(Records contained in a dataset)
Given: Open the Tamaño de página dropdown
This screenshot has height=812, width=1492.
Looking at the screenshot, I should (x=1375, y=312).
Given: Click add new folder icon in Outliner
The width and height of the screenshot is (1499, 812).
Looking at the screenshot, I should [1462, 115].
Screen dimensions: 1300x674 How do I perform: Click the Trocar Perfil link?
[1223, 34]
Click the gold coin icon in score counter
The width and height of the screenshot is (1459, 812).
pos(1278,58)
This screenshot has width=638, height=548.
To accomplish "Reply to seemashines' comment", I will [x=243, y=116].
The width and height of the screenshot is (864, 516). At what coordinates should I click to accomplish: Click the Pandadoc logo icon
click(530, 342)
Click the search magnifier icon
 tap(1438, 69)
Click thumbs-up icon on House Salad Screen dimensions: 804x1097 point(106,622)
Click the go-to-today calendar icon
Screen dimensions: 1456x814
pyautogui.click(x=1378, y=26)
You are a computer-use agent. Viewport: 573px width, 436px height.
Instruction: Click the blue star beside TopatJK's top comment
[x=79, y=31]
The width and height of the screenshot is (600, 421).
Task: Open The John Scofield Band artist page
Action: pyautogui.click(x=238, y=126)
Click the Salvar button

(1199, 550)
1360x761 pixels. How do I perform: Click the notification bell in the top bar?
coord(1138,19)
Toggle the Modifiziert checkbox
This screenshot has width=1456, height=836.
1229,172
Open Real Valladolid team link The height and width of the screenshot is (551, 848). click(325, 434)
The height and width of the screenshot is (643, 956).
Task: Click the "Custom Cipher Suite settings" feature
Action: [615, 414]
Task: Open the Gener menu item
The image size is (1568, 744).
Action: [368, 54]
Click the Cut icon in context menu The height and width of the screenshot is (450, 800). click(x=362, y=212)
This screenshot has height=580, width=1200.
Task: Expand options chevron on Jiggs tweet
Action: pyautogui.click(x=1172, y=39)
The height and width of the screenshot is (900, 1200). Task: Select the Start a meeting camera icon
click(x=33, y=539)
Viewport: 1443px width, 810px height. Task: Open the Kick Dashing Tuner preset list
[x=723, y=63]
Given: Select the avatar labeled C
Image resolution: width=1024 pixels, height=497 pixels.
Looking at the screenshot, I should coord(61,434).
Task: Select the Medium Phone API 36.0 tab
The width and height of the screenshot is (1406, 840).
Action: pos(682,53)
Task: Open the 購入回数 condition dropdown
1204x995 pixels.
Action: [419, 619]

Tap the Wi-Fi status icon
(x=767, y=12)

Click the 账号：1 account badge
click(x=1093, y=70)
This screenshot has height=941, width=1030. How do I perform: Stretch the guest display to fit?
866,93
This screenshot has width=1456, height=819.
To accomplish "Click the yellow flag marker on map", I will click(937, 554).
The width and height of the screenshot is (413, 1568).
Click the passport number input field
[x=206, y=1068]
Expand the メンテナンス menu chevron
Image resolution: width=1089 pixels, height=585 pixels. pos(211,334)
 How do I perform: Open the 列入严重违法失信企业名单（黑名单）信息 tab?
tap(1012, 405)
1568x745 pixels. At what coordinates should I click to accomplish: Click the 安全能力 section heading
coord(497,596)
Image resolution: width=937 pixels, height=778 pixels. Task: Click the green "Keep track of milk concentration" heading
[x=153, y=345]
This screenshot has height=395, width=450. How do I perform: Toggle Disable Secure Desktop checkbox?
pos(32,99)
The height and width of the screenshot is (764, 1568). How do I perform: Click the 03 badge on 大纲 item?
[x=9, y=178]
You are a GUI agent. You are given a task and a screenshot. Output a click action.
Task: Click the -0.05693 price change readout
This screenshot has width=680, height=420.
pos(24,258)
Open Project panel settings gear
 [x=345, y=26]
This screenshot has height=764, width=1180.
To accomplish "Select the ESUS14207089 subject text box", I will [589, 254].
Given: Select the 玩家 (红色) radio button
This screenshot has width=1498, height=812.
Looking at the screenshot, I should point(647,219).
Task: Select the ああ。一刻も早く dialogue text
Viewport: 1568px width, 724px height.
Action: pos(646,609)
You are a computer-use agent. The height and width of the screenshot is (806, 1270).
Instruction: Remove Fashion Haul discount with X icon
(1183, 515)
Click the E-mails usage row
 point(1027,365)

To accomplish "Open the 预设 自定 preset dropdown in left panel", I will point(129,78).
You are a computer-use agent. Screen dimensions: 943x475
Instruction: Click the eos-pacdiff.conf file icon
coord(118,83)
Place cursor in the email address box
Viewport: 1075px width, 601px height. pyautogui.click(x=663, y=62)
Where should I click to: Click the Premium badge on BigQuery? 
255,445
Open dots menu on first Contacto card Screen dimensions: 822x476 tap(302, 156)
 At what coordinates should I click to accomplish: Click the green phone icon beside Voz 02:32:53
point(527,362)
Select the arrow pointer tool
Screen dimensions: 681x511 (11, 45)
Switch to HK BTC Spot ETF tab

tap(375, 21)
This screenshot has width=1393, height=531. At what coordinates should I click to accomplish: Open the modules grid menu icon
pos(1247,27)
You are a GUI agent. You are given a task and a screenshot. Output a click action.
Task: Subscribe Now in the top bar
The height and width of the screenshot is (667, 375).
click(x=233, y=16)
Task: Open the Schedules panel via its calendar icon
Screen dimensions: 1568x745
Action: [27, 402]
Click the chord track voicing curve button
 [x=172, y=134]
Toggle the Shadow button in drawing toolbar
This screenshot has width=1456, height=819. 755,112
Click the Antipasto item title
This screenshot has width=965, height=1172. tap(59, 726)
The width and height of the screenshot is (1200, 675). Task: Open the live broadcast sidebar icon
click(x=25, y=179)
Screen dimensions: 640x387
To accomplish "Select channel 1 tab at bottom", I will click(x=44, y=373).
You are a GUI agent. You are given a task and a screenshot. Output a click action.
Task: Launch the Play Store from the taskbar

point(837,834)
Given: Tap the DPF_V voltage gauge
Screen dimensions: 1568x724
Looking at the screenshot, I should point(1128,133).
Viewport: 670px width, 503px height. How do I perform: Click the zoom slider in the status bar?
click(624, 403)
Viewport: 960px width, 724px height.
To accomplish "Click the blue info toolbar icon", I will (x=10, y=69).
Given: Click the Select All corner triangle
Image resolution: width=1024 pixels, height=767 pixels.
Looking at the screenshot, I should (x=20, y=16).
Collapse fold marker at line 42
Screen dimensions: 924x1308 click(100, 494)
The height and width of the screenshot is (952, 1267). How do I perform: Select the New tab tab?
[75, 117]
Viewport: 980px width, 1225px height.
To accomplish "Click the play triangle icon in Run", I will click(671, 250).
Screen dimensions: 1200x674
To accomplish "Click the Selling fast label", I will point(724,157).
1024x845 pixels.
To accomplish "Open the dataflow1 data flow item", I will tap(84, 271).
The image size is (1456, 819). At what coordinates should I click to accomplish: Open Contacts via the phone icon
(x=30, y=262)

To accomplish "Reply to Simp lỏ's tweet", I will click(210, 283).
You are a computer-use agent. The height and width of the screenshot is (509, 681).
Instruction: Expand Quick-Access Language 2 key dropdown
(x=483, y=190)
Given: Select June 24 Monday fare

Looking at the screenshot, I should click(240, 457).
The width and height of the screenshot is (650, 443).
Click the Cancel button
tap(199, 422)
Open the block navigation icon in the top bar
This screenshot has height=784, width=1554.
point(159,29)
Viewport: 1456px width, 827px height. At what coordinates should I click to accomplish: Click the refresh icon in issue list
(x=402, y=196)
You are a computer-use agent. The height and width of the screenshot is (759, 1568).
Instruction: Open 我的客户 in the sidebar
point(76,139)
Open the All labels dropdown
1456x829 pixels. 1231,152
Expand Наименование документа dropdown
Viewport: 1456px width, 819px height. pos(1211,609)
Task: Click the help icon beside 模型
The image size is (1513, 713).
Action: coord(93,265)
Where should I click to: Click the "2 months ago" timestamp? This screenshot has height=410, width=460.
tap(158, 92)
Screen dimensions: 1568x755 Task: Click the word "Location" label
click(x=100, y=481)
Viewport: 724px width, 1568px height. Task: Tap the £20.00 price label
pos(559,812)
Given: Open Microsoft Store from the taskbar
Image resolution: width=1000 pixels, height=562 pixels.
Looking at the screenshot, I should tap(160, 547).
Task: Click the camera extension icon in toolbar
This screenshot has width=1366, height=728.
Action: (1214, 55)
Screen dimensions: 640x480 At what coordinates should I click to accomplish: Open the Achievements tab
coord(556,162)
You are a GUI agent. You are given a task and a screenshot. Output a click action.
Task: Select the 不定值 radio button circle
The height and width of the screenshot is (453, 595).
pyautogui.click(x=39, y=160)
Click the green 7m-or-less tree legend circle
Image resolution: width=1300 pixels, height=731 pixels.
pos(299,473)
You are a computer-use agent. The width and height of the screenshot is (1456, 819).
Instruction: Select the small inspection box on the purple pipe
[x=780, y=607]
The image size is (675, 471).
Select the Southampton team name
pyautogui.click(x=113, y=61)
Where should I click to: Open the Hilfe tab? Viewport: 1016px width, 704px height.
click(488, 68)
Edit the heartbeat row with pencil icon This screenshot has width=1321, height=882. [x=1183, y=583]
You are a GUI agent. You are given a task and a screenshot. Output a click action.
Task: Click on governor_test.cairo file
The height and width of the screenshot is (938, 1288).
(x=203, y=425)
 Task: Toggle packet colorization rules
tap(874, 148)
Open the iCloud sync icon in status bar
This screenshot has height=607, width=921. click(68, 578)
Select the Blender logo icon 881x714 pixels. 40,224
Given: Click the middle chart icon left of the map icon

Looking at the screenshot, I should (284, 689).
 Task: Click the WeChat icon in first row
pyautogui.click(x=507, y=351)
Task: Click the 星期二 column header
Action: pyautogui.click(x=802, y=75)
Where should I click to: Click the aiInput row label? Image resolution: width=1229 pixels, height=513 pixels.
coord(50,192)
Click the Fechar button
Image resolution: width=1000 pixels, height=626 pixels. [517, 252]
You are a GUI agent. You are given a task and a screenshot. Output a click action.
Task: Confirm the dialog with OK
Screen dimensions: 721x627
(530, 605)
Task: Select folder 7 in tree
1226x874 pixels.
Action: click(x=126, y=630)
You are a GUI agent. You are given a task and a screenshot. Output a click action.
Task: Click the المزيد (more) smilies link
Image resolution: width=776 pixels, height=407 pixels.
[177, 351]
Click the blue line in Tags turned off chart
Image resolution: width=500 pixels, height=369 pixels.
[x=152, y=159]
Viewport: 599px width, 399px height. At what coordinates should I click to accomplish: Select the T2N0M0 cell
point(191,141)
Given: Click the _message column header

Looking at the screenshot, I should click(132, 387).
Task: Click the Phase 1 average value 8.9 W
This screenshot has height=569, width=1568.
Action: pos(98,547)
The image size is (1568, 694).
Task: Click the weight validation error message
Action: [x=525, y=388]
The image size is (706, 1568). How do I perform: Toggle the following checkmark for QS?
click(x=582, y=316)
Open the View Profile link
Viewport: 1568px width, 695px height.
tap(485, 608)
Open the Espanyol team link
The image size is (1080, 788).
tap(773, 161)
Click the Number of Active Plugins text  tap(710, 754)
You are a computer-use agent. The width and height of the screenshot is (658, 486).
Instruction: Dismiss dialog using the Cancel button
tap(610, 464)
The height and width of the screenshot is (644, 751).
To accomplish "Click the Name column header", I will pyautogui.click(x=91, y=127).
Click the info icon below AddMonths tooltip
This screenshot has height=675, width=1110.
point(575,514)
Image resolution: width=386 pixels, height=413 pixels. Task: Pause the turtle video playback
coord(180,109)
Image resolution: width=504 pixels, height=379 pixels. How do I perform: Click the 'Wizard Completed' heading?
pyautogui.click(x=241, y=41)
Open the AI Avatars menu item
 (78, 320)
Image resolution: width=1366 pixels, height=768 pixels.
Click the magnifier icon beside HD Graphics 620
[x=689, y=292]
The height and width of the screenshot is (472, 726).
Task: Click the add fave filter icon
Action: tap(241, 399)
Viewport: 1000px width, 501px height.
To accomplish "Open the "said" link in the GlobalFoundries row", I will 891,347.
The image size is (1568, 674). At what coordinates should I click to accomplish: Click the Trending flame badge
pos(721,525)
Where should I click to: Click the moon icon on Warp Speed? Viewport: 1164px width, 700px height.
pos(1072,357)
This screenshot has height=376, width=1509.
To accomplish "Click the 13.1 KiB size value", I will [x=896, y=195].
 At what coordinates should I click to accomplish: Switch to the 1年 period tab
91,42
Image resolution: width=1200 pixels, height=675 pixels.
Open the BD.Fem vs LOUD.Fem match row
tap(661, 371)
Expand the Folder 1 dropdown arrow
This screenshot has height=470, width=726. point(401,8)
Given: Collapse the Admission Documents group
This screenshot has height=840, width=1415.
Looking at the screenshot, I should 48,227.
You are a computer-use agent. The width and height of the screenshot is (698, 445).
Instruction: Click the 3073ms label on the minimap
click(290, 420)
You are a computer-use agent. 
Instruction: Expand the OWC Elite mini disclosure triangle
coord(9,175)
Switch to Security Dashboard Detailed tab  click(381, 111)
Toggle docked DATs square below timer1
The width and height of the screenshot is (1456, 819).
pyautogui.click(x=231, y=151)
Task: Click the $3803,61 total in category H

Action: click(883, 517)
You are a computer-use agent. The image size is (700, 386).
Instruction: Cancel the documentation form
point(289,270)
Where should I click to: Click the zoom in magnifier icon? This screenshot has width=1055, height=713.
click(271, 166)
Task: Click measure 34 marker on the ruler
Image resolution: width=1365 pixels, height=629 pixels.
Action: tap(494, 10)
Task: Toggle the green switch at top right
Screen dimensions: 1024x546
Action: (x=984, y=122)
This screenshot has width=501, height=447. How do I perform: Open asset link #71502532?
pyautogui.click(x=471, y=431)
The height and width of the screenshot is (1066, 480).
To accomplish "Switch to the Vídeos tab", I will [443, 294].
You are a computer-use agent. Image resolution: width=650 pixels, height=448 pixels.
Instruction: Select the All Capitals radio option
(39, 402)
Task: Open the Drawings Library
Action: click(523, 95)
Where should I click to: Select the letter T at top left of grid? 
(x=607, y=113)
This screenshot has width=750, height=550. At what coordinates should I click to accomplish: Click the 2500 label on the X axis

- [EXERCISE] Please count the lines of the data above that contain the word "with", and give only the number.

- [RIGHT ANSWER] 3